Copy out the lines word for word, starting at the very first line and ending at the line that contains "print-preview-button is located".

## Available data
^^^^^^^^

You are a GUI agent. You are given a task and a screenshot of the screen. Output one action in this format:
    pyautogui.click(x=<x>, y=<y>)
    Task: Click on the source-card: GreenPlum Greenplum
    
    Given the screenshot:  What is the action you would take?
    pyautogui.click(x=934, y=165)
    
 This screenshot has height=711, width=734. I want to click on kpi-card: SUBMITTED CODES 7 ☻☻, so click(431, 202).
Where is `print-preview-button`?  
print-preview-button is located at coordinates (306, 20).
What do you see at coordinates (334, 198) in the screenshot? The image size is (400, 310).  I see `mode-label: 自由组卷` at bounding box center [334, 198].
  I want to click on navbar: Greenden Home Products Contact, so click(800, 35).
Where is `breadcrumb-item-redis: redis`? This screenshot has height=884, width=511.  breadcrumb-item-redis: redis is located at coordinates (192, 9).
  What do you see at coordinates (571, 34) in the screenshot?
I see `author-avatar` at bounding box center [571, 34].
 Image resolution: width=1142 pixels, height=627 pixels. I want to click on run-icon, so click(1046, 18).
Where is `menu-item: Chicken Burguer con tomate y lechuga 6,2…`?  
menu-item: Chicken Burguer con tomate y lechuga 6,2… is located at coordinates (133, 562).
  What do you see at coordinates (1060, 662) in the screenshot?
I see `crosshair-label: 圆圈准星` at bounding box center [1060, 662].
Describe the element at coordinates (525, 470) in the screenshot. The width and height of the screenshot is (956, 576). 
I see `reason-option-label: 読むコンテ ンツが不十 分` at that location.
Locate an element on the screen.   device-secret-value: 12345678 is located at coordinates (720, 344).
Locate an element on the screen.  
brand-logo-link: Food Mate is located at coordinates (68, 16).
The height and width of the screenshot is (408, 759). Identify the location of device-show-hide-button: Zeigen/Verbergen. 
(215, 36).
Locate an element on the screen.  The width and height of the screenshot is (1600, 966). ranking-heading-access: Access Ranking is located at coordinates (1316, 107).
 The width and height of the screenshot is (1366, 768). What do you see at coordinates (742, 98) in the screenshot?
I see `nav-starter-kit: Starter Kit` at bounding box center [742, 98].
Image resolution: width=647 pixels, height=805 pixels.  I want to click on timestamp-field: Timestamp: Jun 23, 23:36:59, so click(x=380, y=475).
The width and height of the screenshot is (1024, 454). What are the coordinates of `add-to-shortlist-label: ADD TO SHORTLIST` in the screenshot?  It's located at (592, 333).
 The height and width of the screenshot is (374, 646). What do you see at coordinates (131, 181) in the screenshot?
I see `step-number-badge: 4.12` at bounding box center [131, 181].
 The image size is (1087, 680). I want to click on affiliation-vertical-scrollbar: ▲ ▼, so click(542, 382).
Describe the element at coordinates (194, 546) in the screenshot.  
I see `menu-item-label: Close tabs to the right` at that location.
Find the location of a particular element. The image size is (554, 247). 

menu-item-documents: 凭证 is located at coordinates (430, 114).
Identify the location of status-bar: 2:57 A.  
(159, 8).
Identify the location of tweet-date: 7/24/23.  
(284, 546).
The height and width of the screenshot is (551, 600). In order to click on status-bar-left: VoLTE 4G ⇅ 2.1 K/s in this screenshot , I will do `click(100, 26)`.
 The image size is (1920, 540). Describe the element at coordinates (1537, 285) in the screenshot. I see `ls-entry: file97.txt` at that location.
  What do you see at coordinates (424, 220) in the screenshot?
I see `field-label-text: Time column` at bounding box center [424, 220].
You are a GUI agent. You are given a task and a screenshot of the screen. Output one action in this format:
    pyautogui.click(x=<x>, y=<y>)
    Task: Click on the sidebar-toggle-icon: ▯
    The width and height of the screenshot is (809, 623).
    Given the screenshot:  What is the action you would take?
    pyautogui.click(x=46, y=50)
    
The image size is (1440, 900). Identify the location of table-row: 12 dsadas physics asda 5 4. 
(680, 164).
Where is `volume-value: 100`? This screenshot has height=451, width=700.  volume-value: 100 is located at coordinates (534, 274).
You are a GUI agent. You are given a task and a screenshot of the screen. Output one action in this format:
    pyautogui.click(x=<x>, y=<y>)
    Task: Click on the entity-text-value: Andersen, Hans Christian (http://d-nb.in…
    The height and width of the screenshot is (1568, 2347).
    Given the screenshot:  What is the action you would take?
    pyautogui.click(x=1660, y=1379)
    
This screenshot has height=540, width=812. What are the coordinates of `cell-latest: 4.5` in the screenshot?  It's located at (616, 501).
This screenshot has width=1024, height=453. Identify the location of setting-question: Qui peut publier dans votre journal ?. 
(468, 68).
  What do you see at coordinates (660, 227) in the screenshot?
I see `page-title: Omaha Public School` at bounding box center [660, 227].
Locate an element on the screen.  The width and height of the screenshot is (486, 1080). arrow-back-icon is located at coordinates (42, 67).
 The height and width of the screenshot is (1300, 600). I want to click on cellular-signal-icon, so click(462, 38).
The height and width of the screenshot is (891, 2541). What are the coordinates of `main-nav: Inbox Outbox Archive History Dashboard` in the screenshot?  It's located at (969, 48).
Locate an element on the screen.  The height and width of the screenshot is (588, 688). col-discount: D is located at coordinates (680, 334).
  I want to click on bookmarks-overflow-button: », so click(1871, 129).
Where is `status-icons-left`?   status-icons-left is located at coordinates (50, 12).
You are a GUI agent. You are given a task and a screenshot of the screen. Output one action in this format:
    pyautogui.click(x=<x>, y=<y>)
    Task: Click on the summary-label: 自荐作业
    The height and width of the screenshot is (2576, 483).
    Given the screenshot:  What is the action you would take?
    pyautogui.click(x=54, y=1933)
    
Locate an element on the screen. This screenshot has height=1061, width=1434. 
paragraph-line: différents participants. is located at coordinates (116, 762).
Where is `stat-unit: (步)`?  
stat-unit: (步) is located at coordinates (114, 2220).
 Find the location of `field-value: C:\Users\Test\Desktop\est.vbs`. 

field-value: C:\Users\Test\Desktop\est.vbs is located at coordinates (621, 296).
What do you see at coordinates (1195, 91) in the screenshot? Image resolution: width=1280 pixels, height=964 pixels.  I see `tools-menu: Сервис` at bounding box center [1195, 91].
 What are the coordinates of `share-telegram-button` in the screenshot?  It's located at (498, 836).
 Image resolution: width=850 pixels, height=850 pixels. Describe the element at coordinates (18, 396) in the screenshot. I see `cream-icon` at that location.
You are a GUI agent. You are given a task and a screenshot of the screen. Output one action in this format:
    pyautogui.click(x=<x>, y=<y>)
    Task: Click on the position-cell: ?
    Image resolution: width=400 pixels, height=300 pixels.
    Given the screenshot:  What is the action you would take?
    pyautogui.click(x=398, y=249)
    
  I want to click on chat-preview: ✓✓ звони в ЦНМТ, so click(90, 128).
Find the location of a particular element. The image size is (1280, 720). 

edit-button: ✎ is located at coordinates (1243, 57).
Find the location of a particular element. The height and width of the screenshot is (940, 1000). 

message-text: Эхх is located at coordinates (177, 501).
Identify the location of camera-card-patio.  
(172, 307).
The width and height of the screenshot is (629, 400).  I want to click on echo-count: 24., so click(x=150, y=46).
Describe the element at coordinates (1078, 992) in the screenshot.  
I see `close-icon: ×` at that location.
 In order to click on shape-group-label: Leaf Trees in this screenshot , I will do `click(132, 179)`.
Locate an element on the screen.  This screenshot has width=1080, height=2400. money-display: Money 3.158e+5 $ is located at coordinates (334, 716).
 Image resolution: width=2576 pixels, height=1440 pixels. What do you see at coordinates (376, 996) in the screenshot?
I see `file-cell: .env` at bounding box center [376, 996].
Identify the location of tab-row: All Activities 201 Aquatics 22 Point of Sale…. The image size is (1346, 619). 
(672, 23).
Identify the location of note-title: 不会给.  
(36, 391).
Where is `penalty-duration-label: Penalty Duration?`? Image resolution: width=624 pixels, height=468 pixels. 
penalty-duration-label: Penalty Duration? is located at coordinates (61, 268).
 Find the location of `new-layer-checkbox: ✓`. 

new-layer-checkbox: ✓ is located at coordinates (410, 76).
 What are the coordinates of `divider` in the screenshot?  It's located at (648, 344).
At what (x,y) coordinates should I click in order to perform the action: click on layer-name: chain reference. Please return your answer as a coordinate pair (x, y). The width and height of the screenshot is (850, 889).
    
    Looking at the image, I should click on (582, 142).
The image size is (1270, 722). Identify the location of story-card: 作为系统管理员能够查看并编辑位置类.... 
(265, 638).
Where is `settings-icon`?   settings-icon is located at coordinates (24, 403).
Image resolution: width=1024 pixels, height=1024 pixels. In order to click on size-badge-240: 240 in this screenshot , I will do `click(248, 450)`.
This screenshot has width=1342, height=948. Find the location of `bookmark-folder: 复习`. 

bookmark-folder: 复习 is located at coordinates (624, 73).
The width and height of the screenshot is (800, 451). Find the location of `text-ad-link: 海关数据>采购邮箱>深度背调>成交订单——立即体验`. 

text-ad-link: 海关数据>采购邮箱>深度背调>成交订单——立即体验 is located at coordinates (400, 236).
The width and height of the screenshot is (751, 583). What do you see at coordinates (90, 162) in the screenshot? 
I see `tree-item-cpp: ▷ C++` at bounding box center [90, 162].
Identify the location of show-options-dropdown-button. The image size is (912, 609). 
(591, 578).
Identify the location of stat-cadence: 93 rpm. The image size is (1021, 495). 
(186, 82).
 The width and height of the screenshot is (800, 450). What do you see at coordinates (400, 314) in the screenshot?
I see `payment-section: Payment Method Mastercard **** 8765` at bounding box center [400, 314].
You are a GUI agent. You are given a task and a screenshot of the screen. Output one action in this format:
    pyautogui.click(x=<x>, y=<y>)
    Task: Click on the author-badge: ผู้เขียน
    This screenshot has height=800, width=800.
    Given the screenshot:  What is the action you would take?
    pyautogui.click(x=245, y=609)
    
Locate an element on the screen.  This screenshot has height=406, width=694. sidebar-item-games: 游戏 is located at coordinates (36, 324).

^^^^^^^^

## Worked solution
You are a GUI agent. You are given a task and a screenshot of the screen. Output one action in this format:
    pyautogui.click(x=<x>, y=<y>)
    Task: Click on the source-card: GreenPlum Greenplum
    
    Given the screenshot:  What is the action you would take?
    pyautogui.click(x=934, y=165)
    
 This screenshot has height=711, width=734. I want to click on kpi-card: SUBMITTED CODES 7 ☻☻, so click(431, 202).
Where is `print-preview-button`?  
print-preview-button is located at coordinates (306, 20).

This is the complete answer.